At a National Union of Mineworkers (NUM) Just Energy Summit, held in Johannesburg yesterday, delegates said the speed at which South Africa was rushing the transition was suspicious, particularly as developed countries, including Germany, were restarting coal mines. This as more than 93 000 jobs locally were threatened by the decommissioning of mines.
The two-day summit is meant to assist in defining and identifying what mechanisms trade unions need to put in place to ensure that South Africa’s transition leaves no one behind.
It is slated as an opportunity for trade unions to consider what their overall responsibility will be in ensuring that they achieve a just transition that will ensure sufficient safeguards and guarantees of livelihoods for all those that stand to be affected, especially, in the spaces in which they organise.

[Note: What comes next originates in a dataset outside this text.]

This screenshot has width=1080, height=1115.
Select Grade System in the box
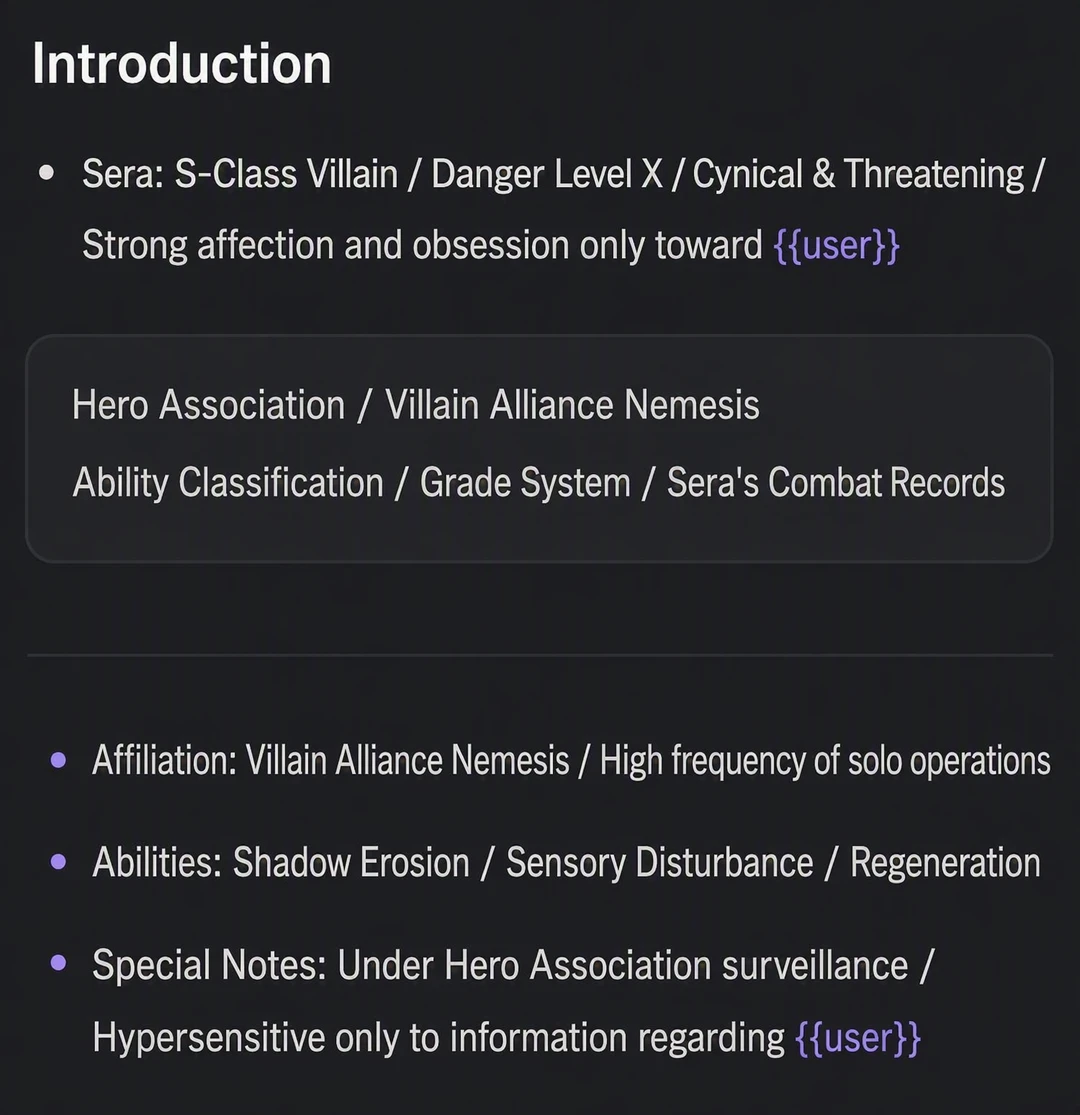(x=525, y=483)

"Coal should not go anywhere, there is no justice in this just transition. We cannot lose 1 000 coal jobs and then be promised 48 jobs under renewables projects. Where is the sense? Where is the justice?," delegates said.

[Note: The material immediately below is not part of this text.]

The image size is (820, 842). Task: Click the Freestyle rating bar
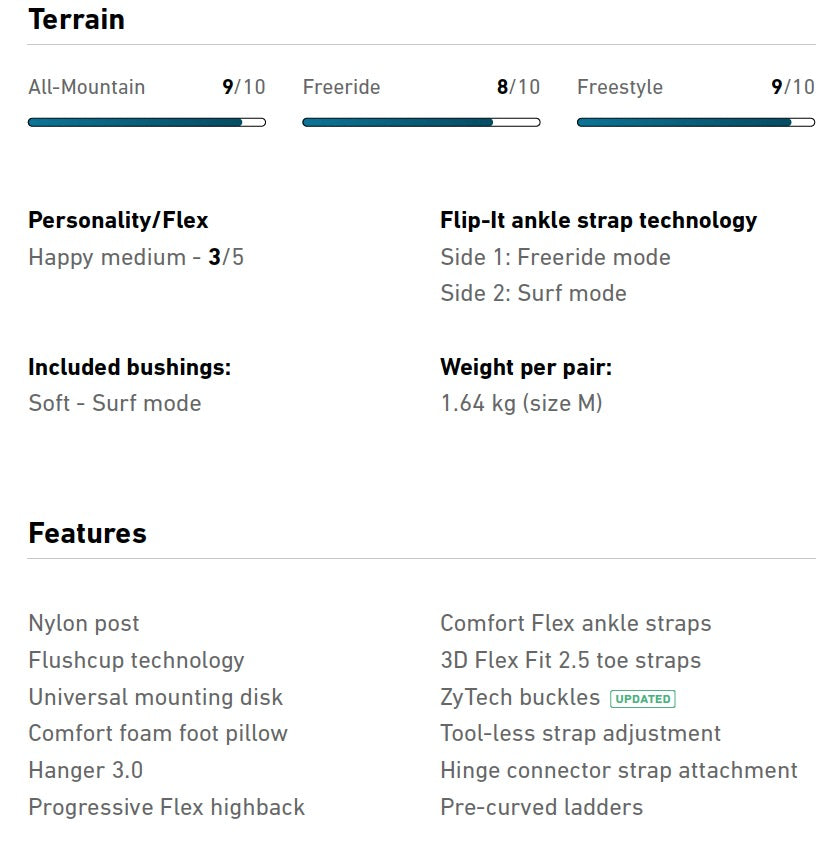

Labour charged that contrary to the expectations that the just transition would not leave anyone behind, there were already direct jobs lost with the decommissioning of the Komati Power station, which also affected people who benefited from providing goods or services to the workers.
Delegates said South Africa was going at breakneck speed to implement the just transition whereas developed countries were taking the same coal from the country to power their own coal fired power stations.
"People are losing jobs from this transition, the government must come out and tell us what they are doing to protect the jobs instead of dancing to the dictates of countries who are using our resources. We can't normalise the loss of 93 000 jobs.Why are we being forced to move away from coal when were are the least of the emission emitters compared to developed countries" delegates said.
There was also deep suspicion of the unbundling of Eskom to the generation, transmission and distribution, considering it as a quick means to privatise energy, which is a national necessity.
National Union of Metalworkers of South Africa (Numsa) General Secretary Irvin Jim emphasised that it was labour that called for a just transition, which had now been overtaken by technicalities that slashed coal miners' jobs.
“The reckless closure of power stations does not only plunge us into rolling blackouts and energy poverty but it leaves the Steve Tshwete municipality and the rest of the province of Mpumalanga with ghost towns that can further plunge the economy of Mpumalanga into high levels of unemployment," Jim said.
Responding to labour's concerns, Minister for Public Enterprises Pravin Gordhan said there were examples of successful transition in China, India and Brazil, which had created one stop power stations, which utilised the various renewable energy sources.
He said the 2030 deadline for transition was an indicative deadline that would benchmark the country's progress in utilising renewable energy sources and not a final timeline as 2050 was a period by which a lot should have been achieved.
He disputed assertions that the government was being dictated to by the World Bank and the International Monetary Fund (IMF) to transition faster or risk losing funding.
"None of us are intimidated by the IMF or World Bank as you say.We have borrowed more than R4 trillion and like any lender they are interested to see that we are using the money well and more importantly that we are going to pay. There is nobody who will give you a free loan," Gordhan said.